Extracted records

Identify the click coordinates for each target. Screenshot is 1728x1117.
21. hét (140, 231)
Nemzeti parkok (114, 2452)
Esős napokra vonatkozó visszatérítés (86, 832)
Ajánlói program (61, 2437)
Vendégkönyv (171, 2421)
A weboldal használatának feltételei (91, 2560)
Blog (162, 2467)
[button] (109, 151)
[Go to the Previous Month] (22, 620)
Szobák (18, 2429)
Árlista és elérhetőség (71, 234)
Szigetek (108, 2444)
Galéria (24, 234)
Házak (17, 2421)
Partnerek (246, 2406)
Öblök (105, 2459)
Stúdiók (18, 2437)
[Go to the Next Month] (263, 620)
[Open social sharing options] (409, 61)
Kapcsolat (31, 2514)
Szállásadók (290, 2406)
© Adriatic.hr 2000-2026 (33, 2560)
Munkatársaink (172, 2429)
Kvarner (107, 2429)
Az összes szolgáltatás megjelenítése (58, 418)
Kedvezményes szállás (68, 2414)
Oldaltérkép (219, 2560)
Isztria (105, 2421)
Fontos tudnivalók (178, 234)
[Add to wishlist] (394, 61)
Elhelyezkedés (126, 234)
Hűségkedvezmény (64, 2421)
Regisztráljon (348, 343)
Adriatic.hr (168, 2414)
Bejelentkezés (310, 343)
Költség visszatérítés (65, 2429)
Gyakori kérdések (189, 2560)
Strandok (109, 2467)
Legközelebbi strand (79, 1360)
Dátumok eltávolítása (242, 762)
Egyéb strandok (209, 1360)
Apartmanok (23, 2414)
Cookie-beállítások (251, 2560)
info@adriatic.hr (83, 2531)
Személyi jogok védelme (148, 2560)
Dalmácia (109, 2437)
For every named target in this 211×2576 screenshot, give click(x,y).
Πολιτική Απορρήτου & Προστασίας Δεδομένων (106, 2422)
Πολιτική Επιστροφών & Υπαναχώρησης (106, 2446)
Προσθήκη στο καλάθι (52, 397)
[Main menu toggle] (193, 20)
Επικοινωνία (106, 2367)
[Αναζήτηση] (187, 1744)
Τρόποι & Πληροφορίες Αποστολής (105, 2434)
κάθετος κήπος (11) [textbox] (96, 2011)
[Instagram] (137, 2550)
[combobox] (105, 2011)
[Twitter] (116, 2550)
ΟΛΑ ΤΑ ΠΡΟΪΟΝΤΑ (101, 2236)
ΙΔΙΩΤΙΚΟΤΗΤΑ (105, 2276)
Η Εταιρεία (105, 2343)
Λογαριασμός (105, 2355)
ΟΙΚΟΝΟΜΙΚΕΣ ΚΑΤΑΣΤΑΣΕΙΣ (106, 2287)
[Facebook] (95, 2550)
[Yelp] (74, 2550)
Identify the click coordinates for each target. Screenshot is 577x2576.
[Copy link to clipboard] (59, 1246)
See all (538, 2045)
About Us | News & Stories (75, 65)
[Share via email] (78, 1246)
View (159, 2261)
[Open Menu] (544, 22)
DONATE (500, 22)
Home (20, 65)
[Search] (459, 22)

Your instructions:
Set down exactly the lines of the data above, beginning with the line that has "2000-2026 (33, 2560)" and ending with the line that has "Η Εταιρεία (105, 2343)", and no others.

Answer box:
© Adriatic.hr 2000-2026 (33, 2560)
Munkatársaink (172, 2429)
Kvarner (107, 2429)
Az összes szolgáltatás megjelenítése (58, 418)
Kedvezményes szállás (68, 2414)
Oldaltérkép (219, 2560)
Isztria (105, 2421)
Fontos tudnivalók (178, 234)
[Add to wishlist] (394, 61)
Elhelyezkedés (126, 234)
Hűségkedvezmény (64, 2421)
Regisztráljon (348, 343)
Adriatic.hr (168, 2414)
Bejelentkezés (310, 343)
Költség visszatérítés (65, 2429)
Gyakori kérdések (189, 2560)
Strandok (109, 2467)
Legközelebbi strand (79, 1360)
Dátumok eltávolítása (242, 762)
Egyéb strandok (209, 1360)
Apartmanok (23, 2414)
Cookie-beállítások (251, 2560)
info@adriatic.hr (83, 2531)
Személyi jogok védelme (148, 2560)
Dalmácia (109, 2437)
For every named target in this 211×2576 screenshot, give click(x,y).
Πολιτική Απορρήτου & Προστασίας Δεδομένων (106, 2422)
Πολιτική Επιστροφών & Υπαναχώρησης (106, 2446)
Προσθήκη στο καλάθι (52, 397)
[Main menu toggle] (193, 20)
Επικοινωνία (106, 2367)
[Αναζήτηση] (187, 1744)
Τρόποι & Πληροφορίες Αποστολής (105, 2434)
κάθετος κήπος (11) [textbox] (96, 2011)
[Instagram] (137, 2550)
[combobox] (105, 2011)
[Twitter] (116, 2550)
ΟΛΑ ΤΑ ΠΡΟΪΟΝΤΑ (101, 2236)
ΙΔΙΩΤΙΚΟΤΗΤΑ (105, 2276)
Η Εταιρεία (105, 2343)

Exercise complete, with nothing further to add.